Forum Discussion
Cannot Preview Network Files Within File Explorer
This is not a bug in the strixt sense. Microsoft intentionally changed the behavior of the Preview to close a securety gap.
The cleanest and most sustainable fix is to add your network shares to the Local Intranet zone in the legacy Internet Options. Files coming from a zone Windows considers trusted will not get the Internet zone marking, and the Preview Pane will render them normally again. Uninstalling KB5066835 also resolves the issue, but is not recommended because it leaves the system without the October 2025 security patches.

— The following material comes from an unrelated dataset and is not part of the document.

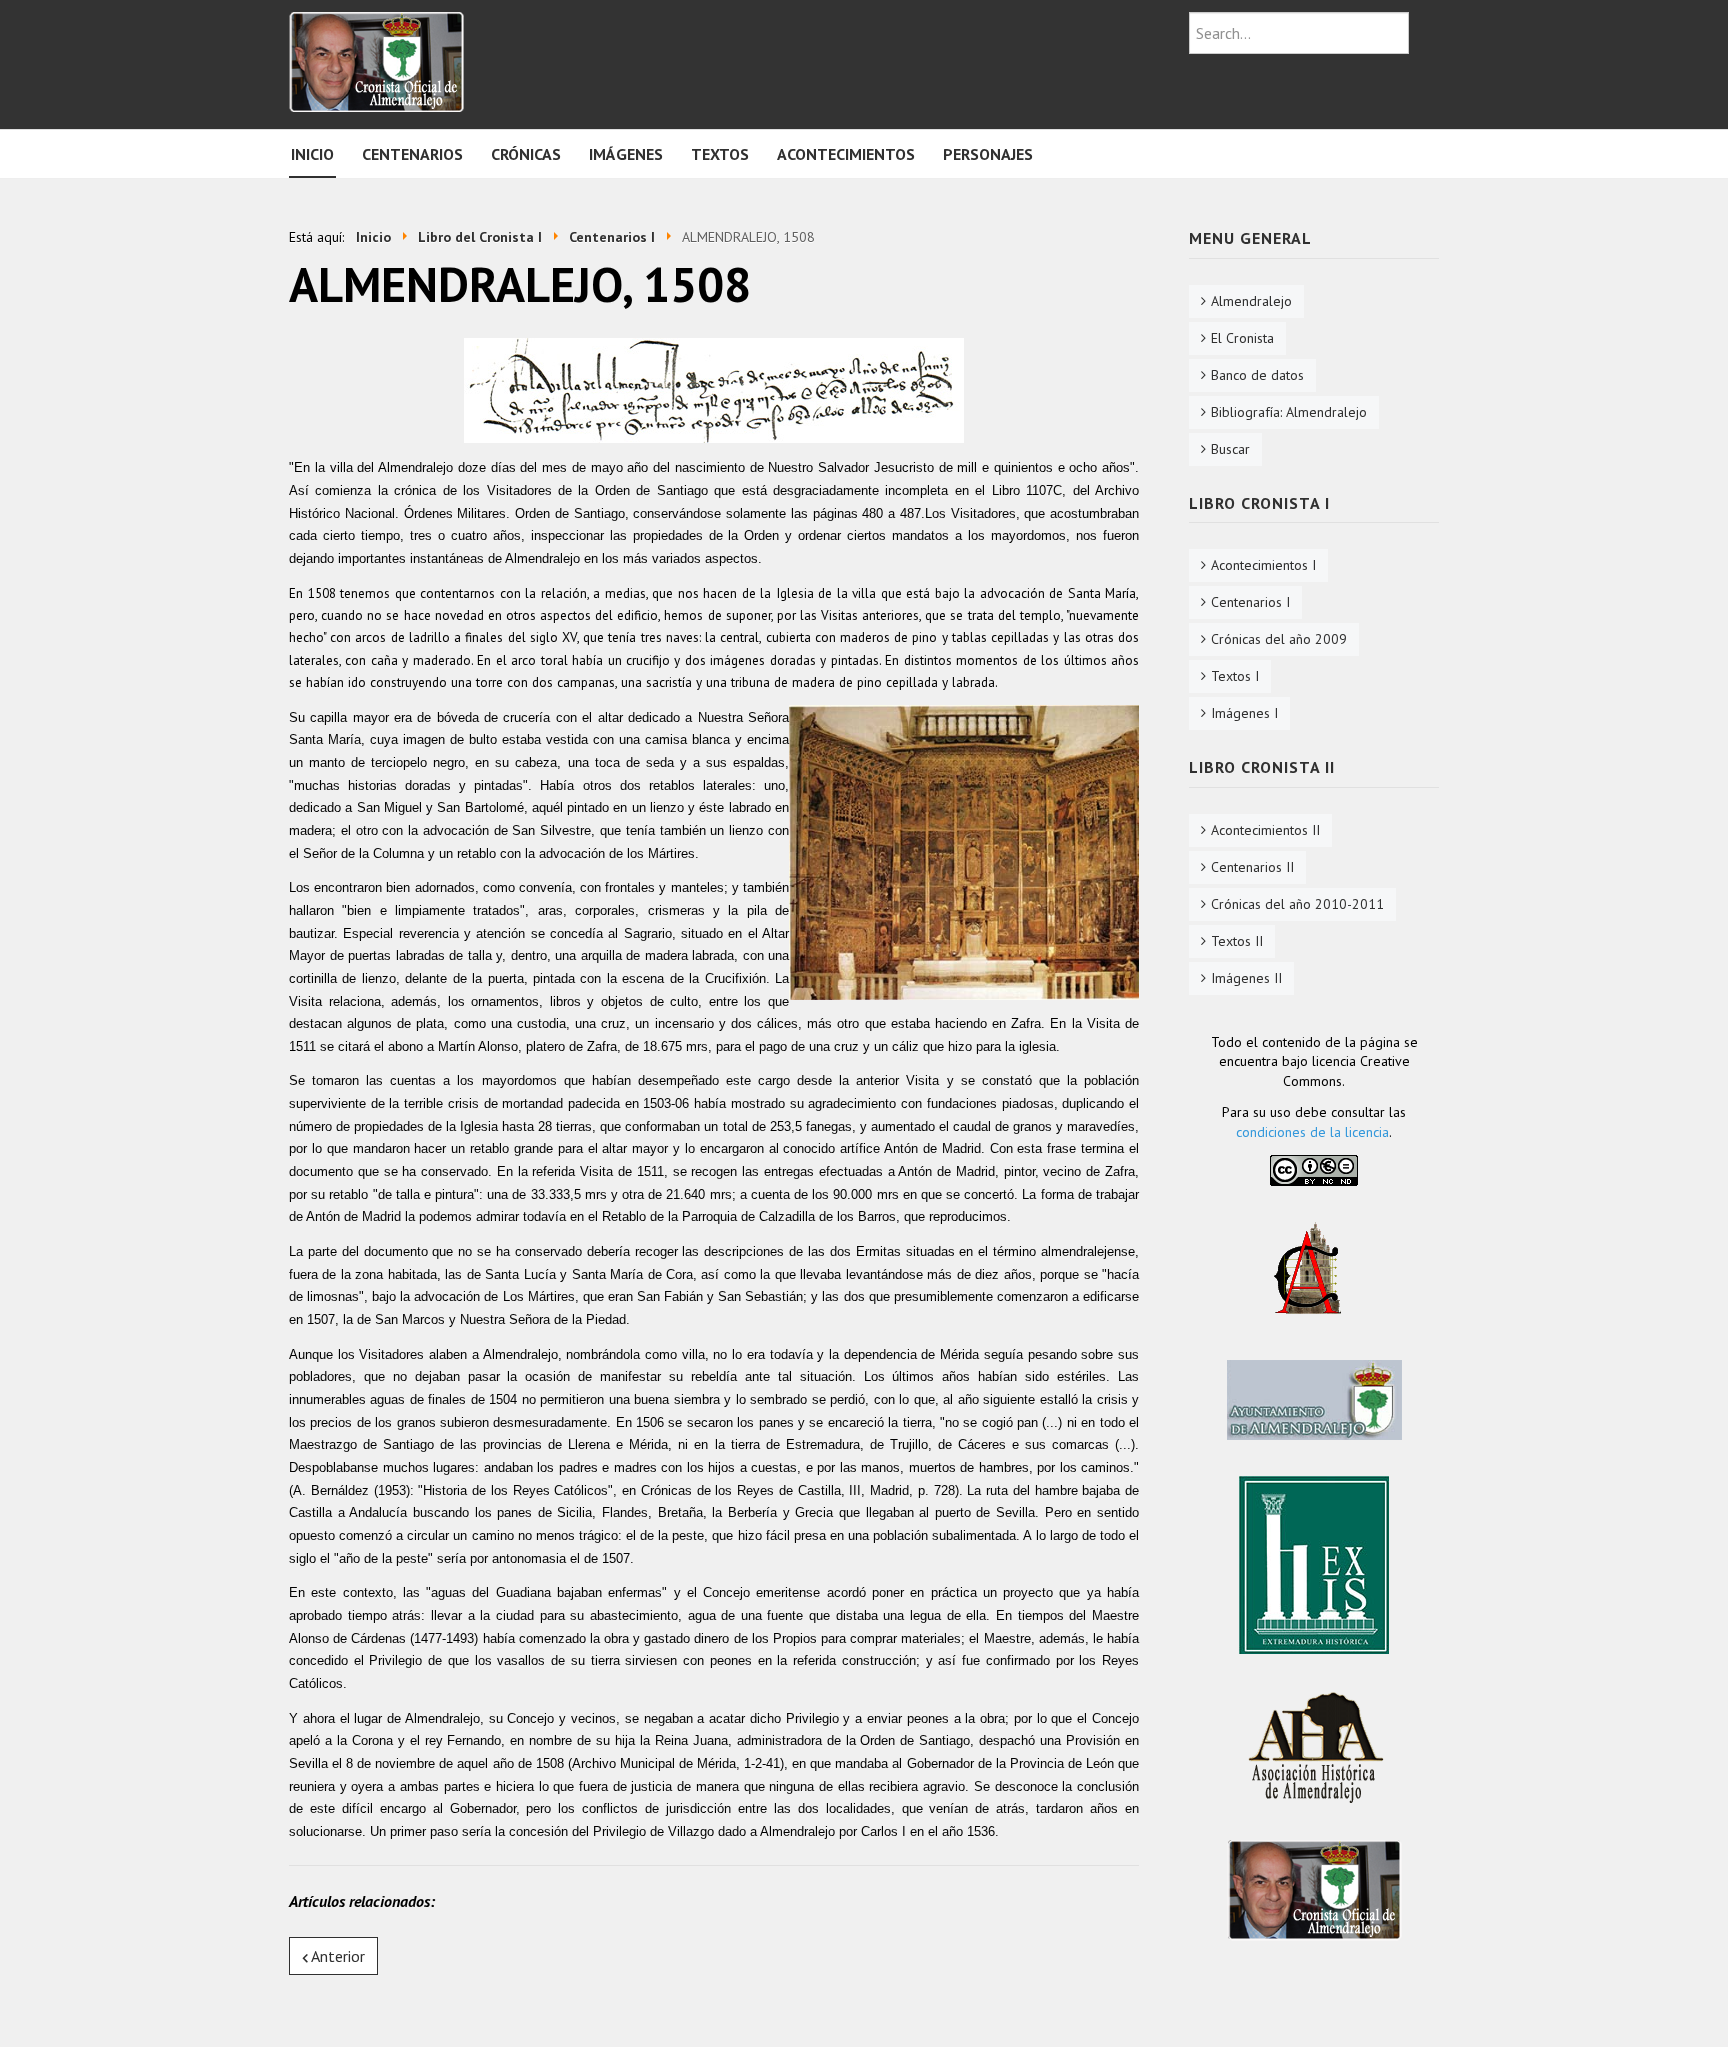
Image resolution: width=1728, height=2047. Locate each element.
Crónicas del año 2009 (1279, 639)
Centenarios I (1250, 602)
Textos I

To apply the fix, press Windows + R, type inetcpl.cpl, and press Enter - this opens the Internet Properties dialog. Switch to the Security tab, select the Local intranet icon, and click Sites. In the small dialog that opens, click Advanced. You are now in the dialog where the trusted intranet locations are managed. Important: before adding anything, uncheck the box "Require server verification (https:) for all sites in this zone". This is the step most guides leave out, and without it the fix will silently fail for SMB and UNC paths, because those use neither HTTP nor HTTPS.
Now add your network locations in the field "Add this website to the zone" and click Add after each entry. The format depends on how you access the share. For a server reached by hostname, enter file://servername (for example file://fileserver01). For a server reached by IP address, enter file://192.168.1.10 with the appropriate IP.
If your environment uses a domain like company.local, you can add the whole domain at once with file://*.company.local, which covers every server inside that domain. You can add multiple entries - one per line in the list - to cover all the file servers your users access. When finished, click Close, then OK to leave the Internet Options.
The change takes effect immediately for newly opened Explorer windows, but in some cases Explorer caches the old behavior. If previews still don't appear, restart File Explorer: open Task Manager (Ctrl + Shift + Esc), find Windows Explorer in the process list, right-click it, and choose Restart. A full reboot is not required.